Recently, a transgenic mouse line has been created that drives Cre recombinase expression in mast cells and their progenitors under the control of the Mcpt-5 promoter (58). It will be important in the future to extend our findings on the role of SHP2 in mast cell biology by generating mast cell-specific SHP2 KO mice and study its potential role in mast cell development, homing, migration, and allergic inflammation. However, if Mcpt5-driven Cre expression occurs in early mast cell progenitors, SHP2 inactivation may prevent mast cell differentiation. Also, the key role of SHP2 in integrin signaling (59) and cell migration (60) may adversely affect mast cell homing to target tissues. Nevertheless, the development of a mast cell-specific SHP2 KO mouse model would likely provide valuable new insights into SHP2 function in mast cell-related processes in adult animals.

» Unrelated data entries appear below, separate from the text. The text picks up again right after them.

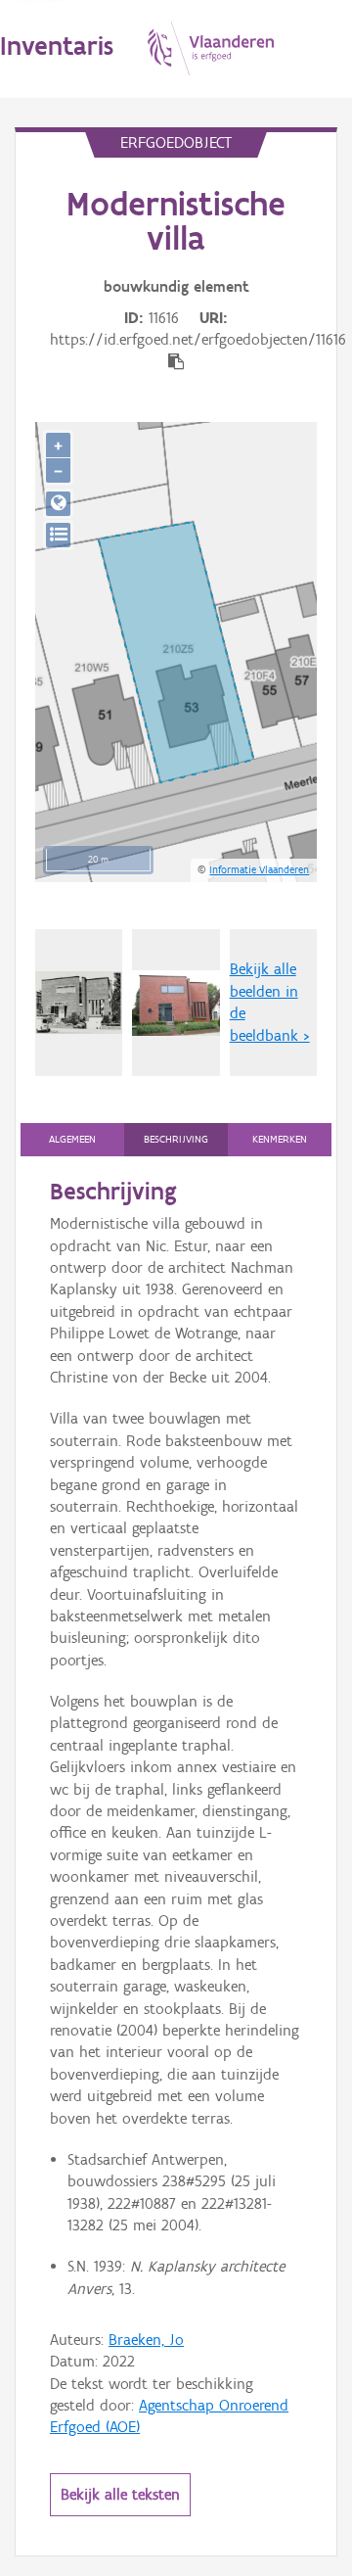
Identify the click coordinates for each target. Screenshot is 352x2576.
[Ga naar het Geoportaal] (58, 504)
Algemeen (72, 1139)
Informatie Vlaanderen (259, 869)
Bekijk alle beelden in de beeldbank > (270, 1002)
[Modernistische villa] (78, 1002)
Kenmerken (279, 1139)
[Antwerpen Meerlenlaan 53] (175, 1003)
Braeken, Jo (146, 2339)
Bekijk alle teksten (120, 2494)
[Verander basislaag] (58, 535)
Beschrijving (176, 1139)
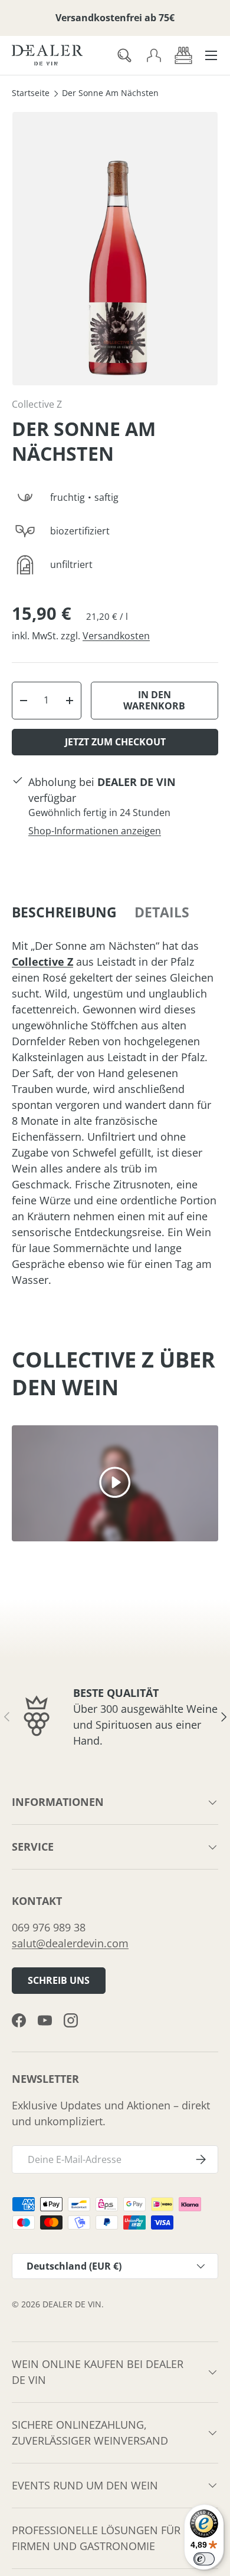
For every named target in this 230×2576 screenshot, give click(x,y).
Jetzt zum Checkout (115, 741)
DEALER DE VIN (71, 2304)
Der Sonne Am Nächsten (110, 94)
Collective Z (37, 404)
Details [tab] (161, 912)
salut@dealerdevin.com (70, 1943)
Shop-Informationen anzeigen (94, 830)
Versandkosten (116, 635)
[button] (183, 55)
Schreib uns (59, 1980)
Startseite (31, 94)
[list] (115, 248)
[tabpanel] (115, 1113)
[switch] (204, 2558)
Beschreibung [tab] (64, 912)
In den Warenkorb (154, 700)
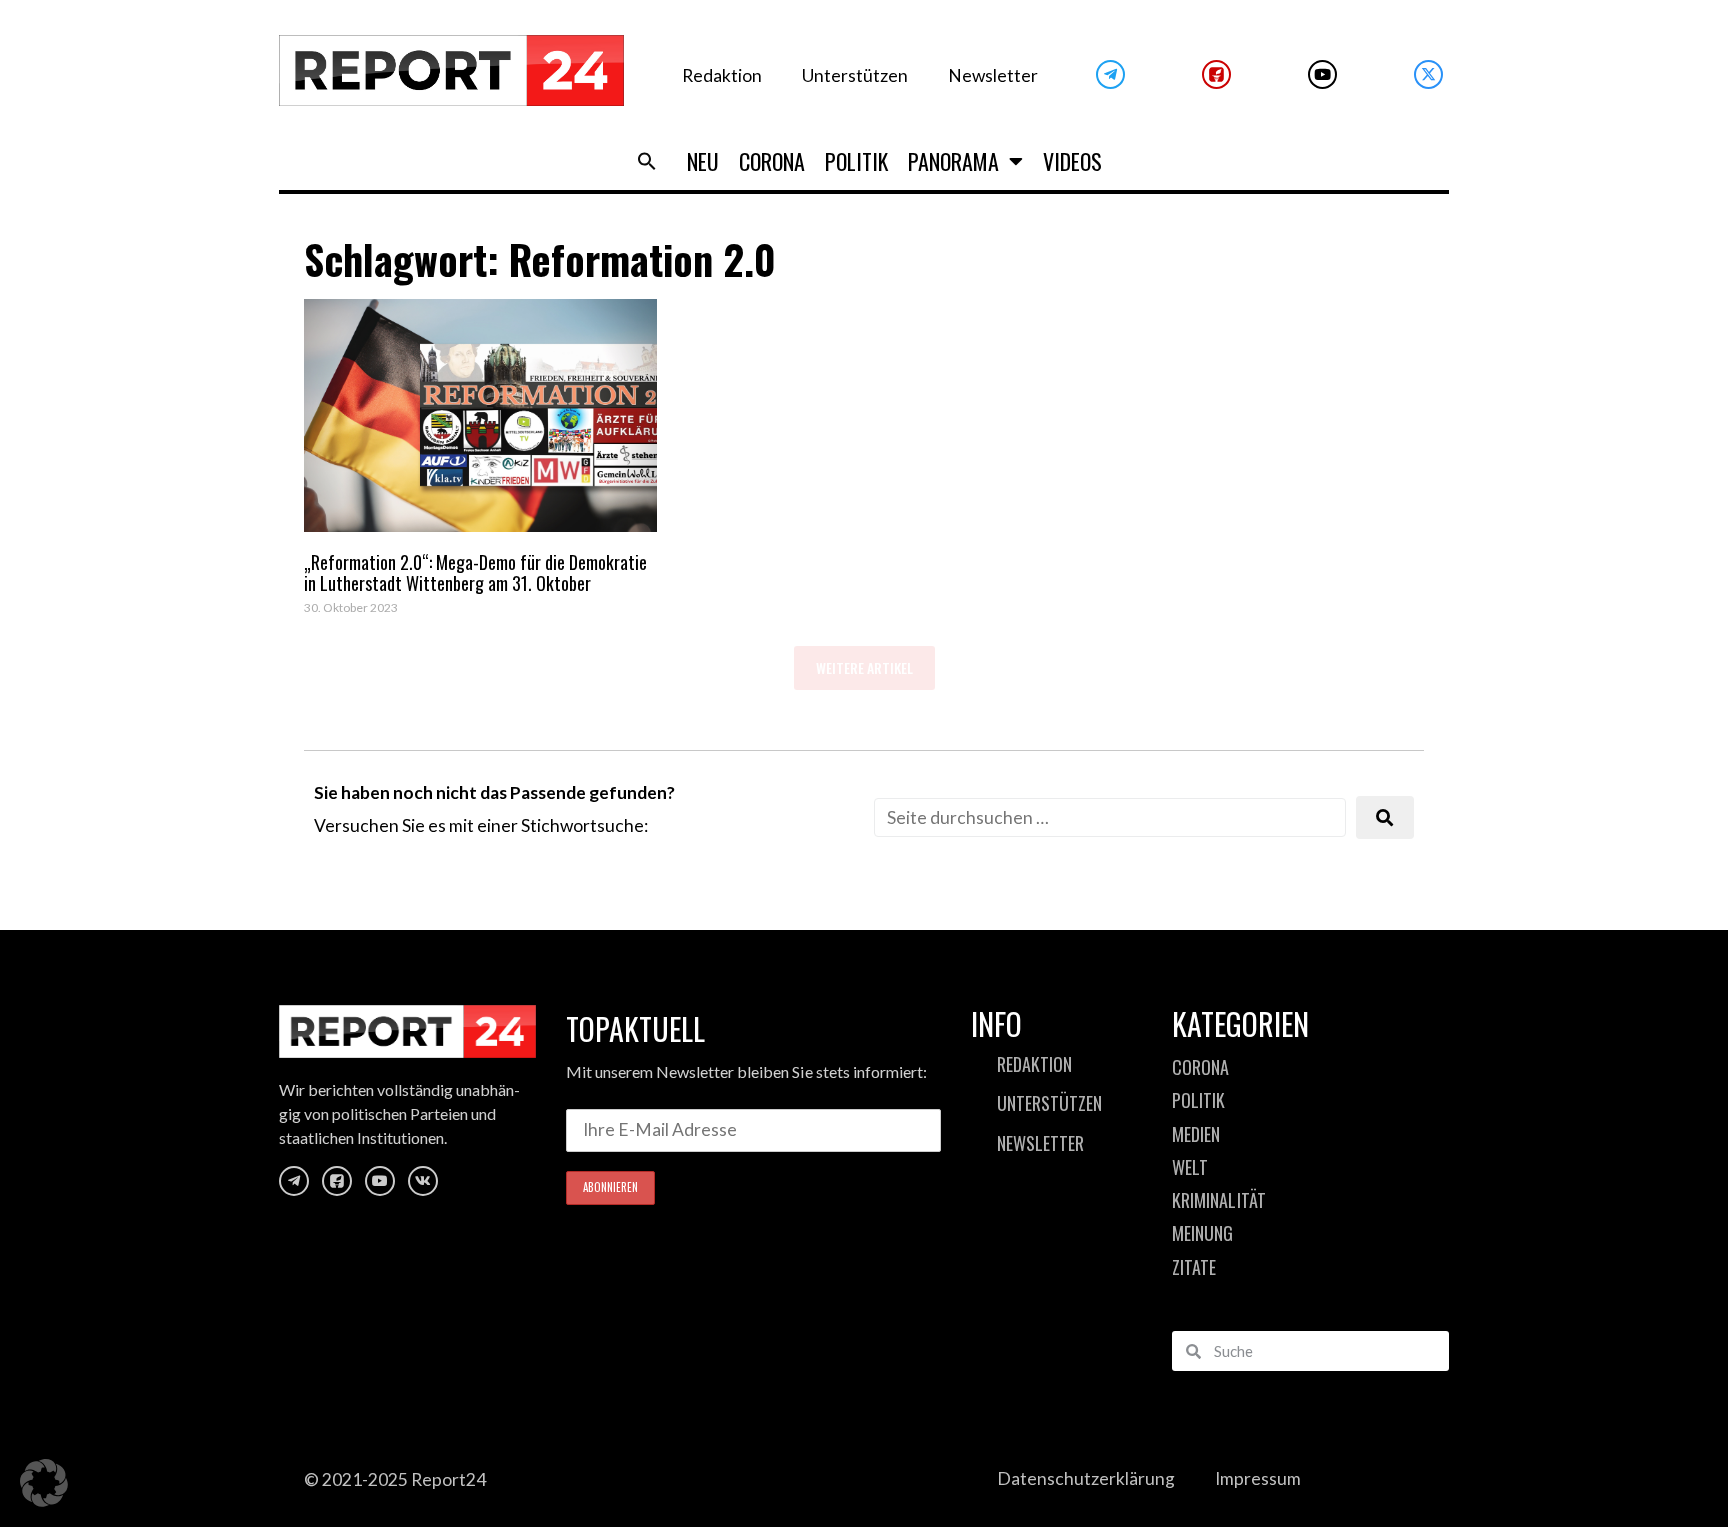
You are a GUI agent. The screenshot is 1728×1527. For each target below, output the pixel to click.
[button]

In conclusion, this study has provided novel insight into the role of SHP2 in regulating FcεRI signaling and mast cell activation. In future, it will be important to extend these experiments to in vivo models and human mast cells. In addition, there is much to learn of the molecular mechanisms involved in the positive regulation of mast cell activation mediated by SHP2, and whether SHP2 is a potential target for new therapeutic approaches to combat allergic inflammation.

We thank Dr. Joan Brugge for providing Lyn and Syk Abs, and members of the laboratory for helpful comments.

The authors have no financial conflict of interest.